### Text provided

Dreaming of Better Days: When Position Players Take the Mound

Bleacher ReportSenior Analyst IJune 9, 2009

No situation brings more fun to the diamond than when a position player is called on to pitch.

Josh Wilson’s third career appearance on Sunday got me thinking about other position players who have taken the mound.

Since 1979, according to MLB.com, 107 position players have had such an honor. More often than not, these situations are brought on by their team being blown out and the manager trying to save arms.

There was, of course, the infamous outing by Rangers outfielder Jose Canseco on May 29, 1993. This quote from Nolan Ryan tells it all:

"I just remember how he had been politicking to pitch since Spring Training. He threw in the bullpen a few times, and for some reason they wanted to get him on the hill. When he got out there, I think he was trying to overthrow. He was out there in front of everybody trying to show off his arm. He wanted to resemble a pitcher rather than do what we needed him to do, and that was get us through the game."

### Entries on where items appear
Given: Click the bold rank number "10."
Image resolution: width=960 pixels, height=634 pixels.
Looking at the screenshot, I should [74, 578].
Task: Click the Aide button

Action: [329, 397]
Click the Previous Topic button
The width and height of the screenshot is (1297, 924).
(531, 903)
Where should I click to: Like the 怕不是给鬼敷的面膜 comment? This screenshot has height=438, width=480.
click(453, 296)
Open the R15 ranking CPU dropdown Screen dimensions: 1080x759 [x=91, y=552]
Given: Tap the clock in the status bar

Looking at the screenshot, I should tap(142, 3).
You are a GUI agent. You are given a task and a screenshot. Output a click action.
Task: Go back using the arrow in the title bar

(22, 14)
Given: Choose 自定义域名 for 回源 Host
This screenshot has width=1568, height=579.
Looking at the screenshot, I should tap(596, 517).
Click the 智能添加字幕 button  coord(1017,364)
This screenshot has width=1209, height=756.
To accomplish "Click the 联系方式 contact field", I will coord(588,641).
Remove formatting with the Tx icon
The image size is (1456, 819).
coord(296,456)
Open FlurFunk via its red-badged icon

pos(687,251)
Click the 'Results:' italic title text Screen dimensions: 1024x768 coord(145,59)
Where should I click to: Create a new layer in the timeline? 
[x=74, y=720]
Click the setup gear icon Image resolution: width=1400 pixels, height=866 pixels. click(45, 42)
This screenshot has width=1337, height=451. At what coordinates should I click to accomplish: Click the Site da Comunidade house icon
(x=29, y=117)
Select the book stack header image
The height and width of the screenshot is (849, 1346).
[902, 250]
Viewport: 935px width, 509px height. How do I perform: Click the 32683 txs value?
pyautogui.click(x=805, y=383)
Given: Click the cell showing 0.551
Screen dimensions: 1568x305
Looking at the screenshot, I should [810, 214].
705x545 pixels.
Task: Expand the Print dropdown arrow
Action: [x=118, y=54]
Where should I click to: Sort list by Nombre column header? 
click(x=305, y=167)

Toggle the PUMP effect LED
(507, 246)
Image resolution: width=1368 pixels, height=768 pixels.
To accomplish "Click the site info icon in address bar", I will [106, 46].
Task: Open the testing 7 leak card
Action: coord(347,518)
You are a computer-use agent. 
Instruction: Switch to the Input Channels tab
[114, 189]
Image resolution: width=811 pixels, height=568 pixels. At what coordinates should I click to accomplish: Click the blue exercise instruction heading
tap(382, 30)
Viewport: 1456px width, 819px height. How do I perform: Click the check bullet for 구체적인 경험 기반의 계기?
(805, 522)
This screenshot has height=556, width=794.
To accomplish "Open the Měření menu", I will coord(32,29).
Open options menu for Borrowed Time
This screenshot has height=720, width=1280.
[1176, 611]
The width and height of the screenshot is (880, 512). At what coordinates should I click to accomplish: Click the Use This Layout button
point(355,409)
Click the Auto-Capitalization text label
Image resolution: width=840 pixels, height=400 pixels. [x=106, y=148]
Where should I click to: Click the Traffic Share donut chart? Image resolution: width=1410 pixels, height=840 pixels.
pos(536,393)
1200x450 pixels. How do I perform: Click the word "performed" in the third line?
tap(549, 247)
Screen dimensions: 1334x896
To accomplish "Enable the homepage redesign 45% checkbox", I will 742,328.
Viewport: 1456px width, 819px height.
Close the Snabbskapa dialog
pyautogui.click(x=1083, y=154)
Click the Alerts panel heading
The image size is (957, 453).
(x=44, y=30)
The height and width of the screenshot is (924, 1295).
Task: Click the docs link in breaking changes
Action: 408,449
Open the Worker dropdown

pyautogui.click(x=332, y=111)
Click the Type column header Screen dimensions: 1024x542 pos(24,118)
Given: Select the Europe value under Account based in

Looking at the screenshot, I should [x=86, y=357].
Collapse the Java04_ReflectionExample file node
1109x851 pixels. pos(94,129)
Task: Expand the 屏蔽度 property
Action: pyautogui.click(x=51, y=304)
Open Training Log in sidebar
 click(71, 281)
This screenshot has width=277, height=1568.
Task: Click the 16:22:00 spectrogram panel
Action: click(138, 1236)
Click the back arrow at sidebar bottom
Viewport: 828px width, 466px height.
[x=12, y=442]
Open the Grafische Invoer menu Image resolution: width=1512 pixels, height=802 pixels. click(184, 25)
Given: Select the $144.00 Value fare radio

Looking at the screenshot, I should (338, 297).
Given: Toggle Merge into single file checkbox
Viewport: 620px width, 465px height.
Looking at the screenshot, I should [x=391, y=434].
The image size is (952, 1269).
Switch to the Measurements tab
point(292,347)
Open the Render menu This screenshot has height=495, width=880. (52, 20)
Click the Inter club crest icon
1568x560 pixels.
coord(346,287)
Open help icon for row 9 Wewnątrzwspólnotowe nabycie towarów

### The tasks
[1] In the article on position players pitching, reproduce the passage from "No situation brings" up to and including "to save arms.".
[2] Answer these questions using the article on position players pitching:
(a) According to MLB.com, how many position players have pitched since 1979?
(b) Which team was Jose Canseco playing for when he pitched on May 29, 1993?
(c) According to Nolan Ryan, since when had Canseco been politicking to pitch?
[3] Resume the article on position players pitching, starting right after its final sentence.

### Solved problems
[1]
No situation brings more fun to the diamond than when a position player is called on to pitch.

Josh Wilson’s third career appearance on Sunday got me thinking about other position players who have taken the mound.

Since 1979, according to MLB.com, 107 position players have had such an honor. More often than not, these situations are brought on by their team being blown out and the manager trying to save arms.

[2]
(a) 107
(b) The Rangers
(c) Since Spring Training

[3]
Something tells me the Ryan Express was not a fan of Mr. Canseco.

Ryan also makes a good point: When position players are put on the mound, the manager is waving the white flag. The result doesn’t matter; the player just needs to get the game done with so they can save their real pitchers' arms.

But what fun is that?

Of the 107 that have been in this situation, 55 have recorded shutout innings.

Chili Davis, just 20 days after Canseco’s debut, threw two shutout innings. Davis entered the game against the Rangers in an 18-2 blowout. The only batter Davis let reach base?

None other than Canseco, who Davis drilled with a 2-0 fastball in his first inning of work.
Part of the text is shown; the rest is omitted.